• [What this task involves] Skip every image and restate the data word for word.
"""
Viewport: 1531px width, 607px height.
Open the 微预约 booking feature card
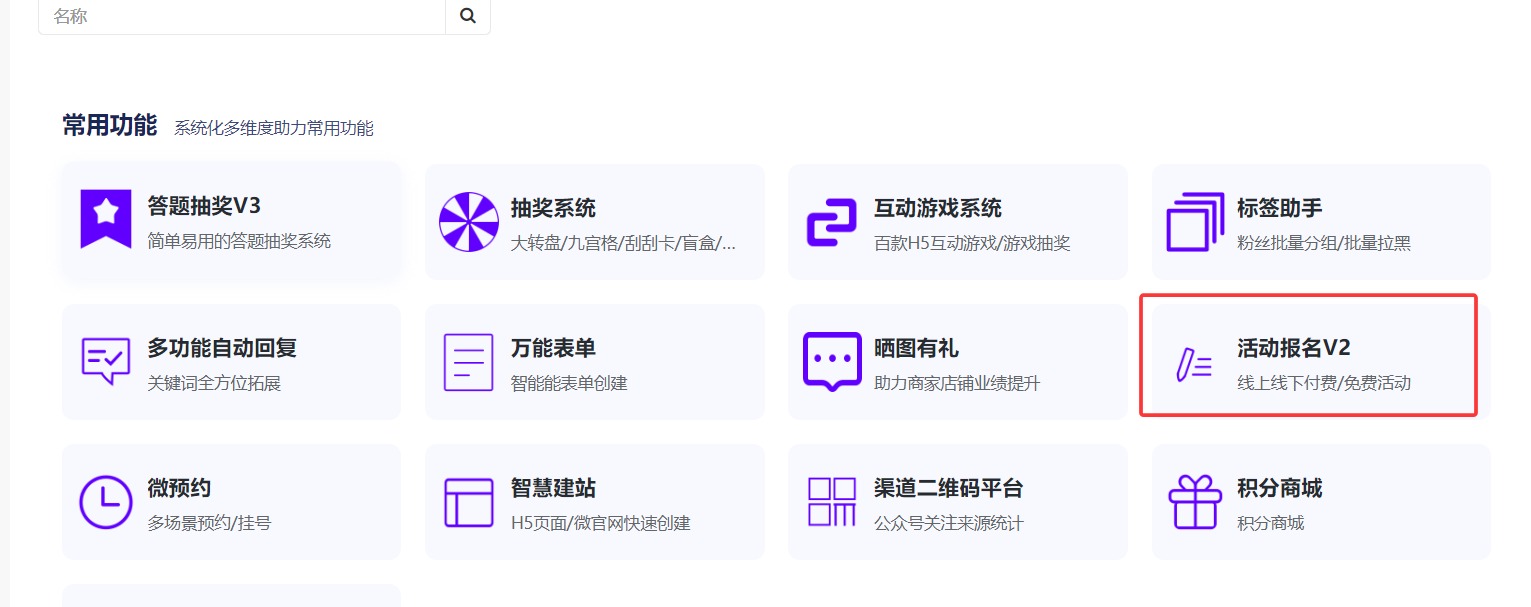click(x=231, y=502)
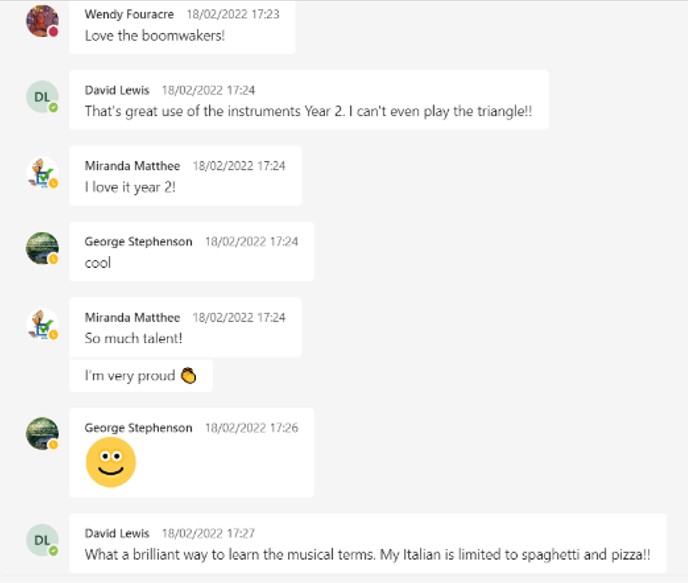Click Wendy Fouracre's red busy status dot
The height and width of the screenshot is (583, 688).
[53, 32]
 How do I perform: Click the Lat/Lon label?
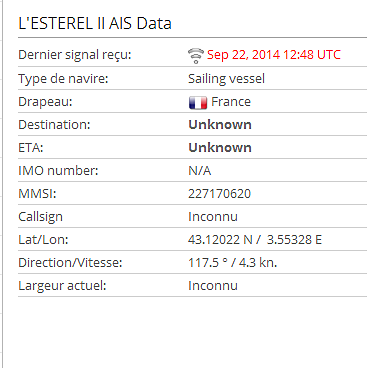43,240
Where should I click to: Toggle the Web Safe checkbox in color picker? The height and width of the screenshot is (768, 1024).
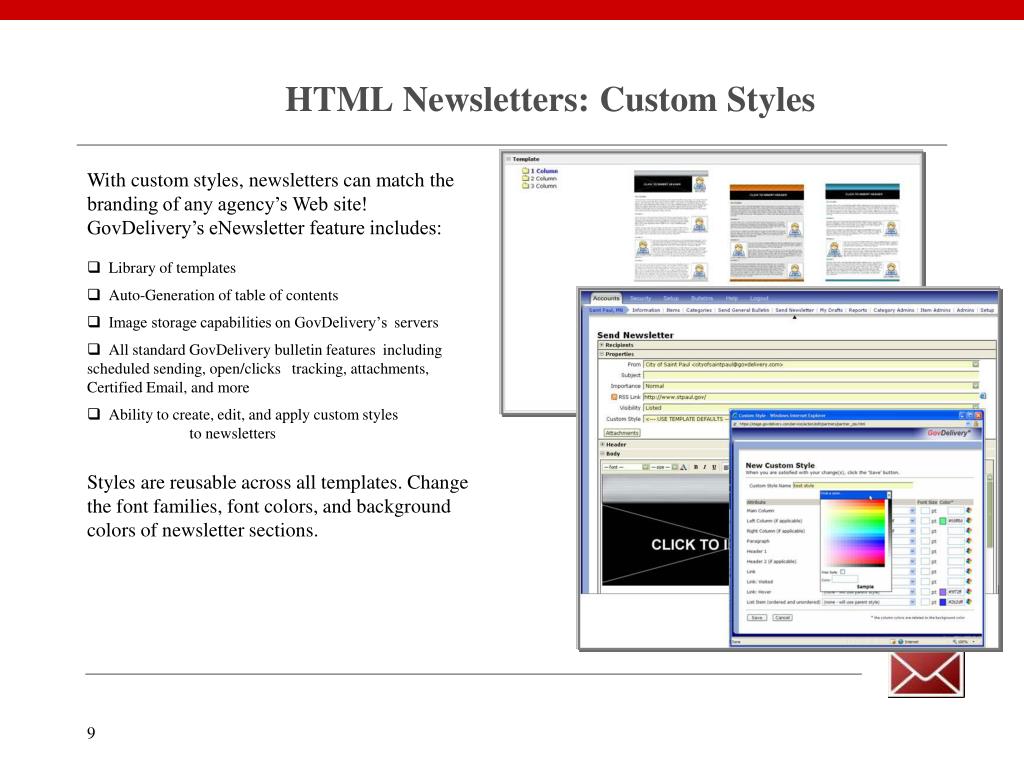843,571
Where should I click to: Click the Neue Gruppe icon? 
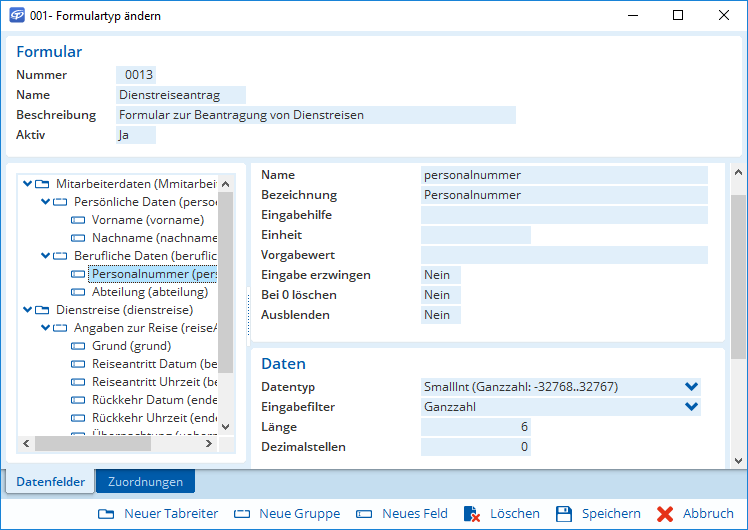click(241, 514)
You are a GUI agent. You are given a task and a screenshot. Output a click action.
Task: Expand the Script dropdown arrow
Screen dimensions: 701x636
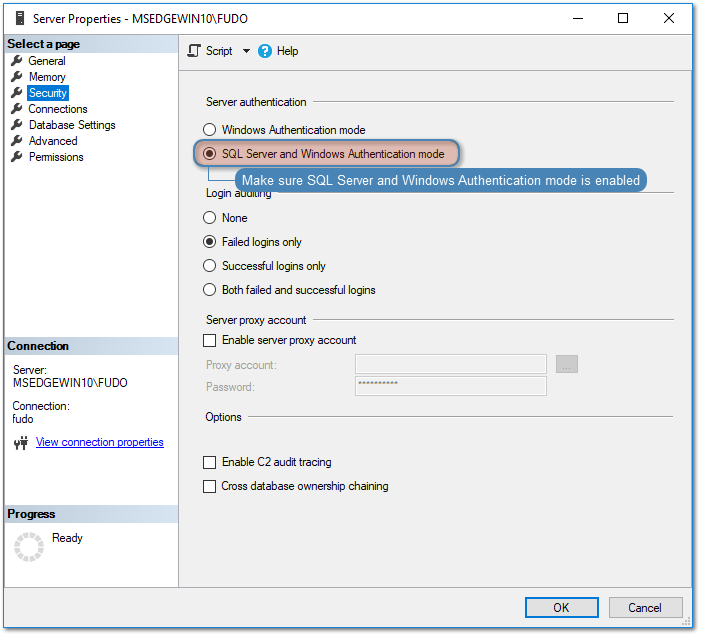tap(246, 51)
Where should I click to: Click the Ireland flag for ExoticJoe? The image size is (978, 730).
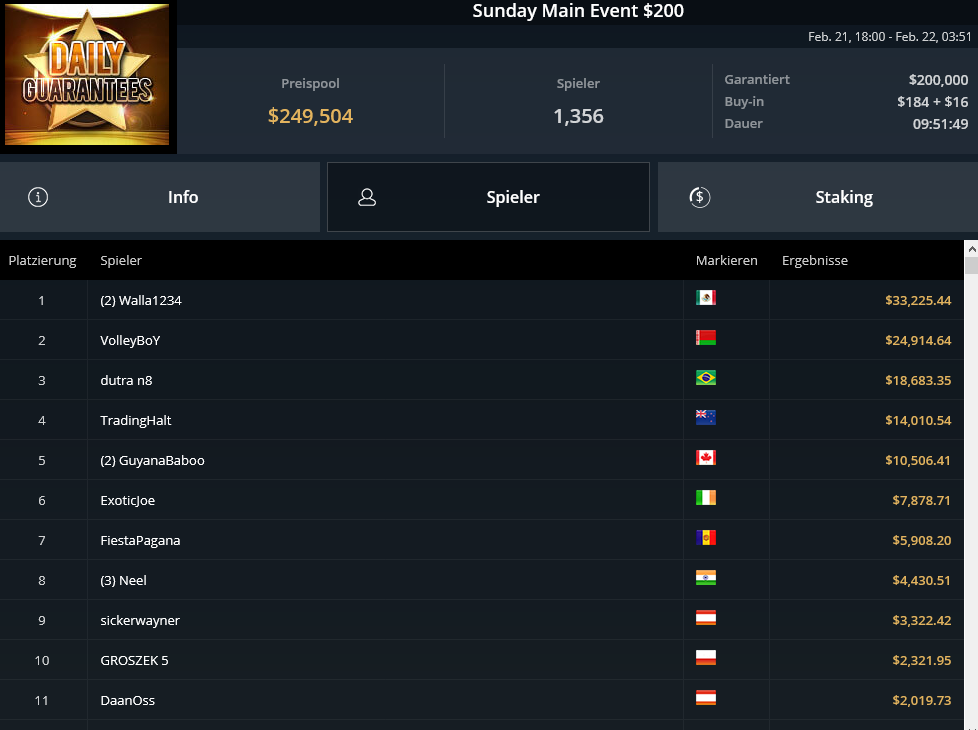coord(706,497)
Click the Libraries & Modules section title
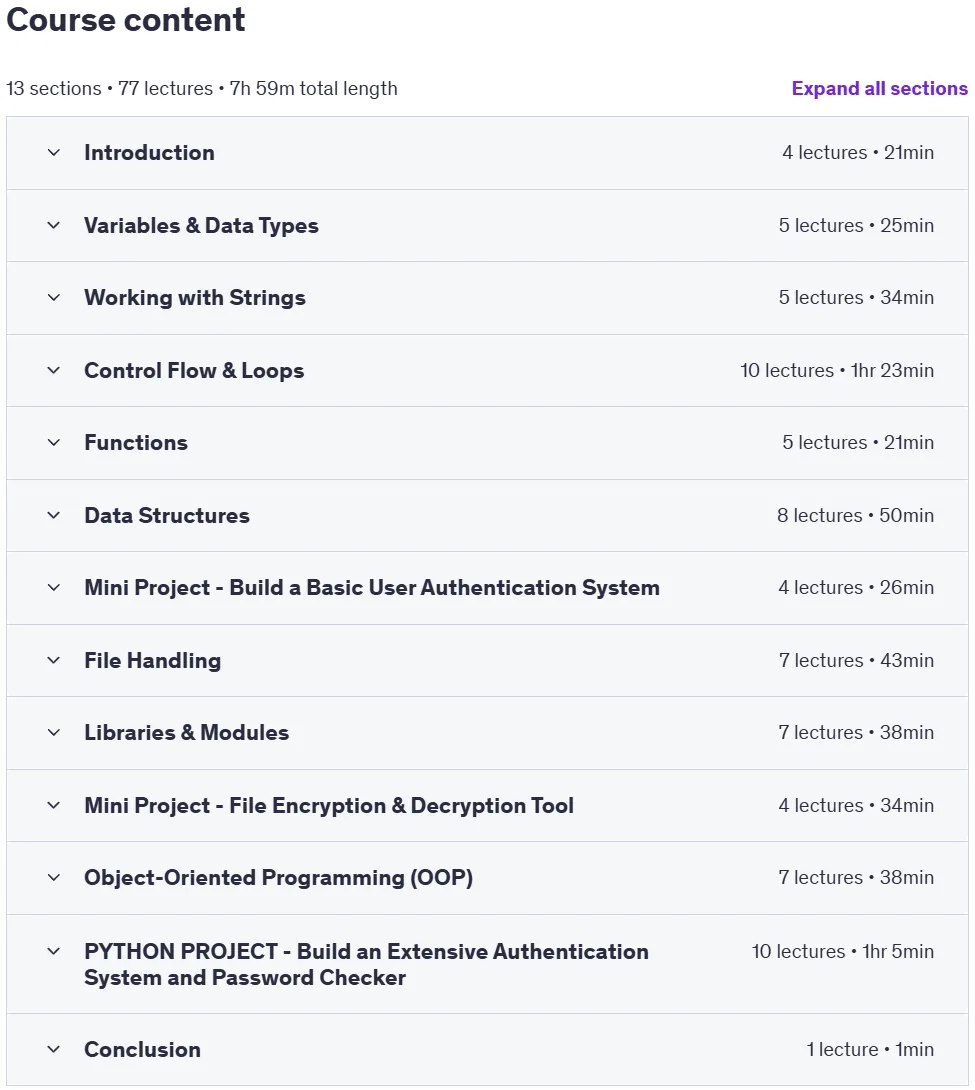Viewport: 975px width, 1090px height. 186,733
"""
• [Answer area]
Viewport: 1531px width, 607px height.
Open the 微预约 booking feature card
click(x=231, y=502)
Click Wendy Fouracre's red busy status dot
The height and width of the screenshot is (583, 688).
[53, 32]
 How do I perform: Click the Lat/Lon label?
43,240
Where should I click to: Toggle the Web Safe checkbox in color picker? The height and width of the screenshot is (768, 1024).
843,571
Where should I click to: Click the Neue Gruppe icon? 
click(241, 514)
You are a GUI agent. You are given a task and a screenshot. Output a click action.
Task: Expand the Script dropdown arrow
Screen dimensions: 701x636
tap(246, 51)
Where should I click to: Click the Ireland flag for ExoticJoe? The image size is (978, 730).
coord(706,497)
Click the Libraries & Modules section title
Viewport: 975px width, 1090px height. 186,733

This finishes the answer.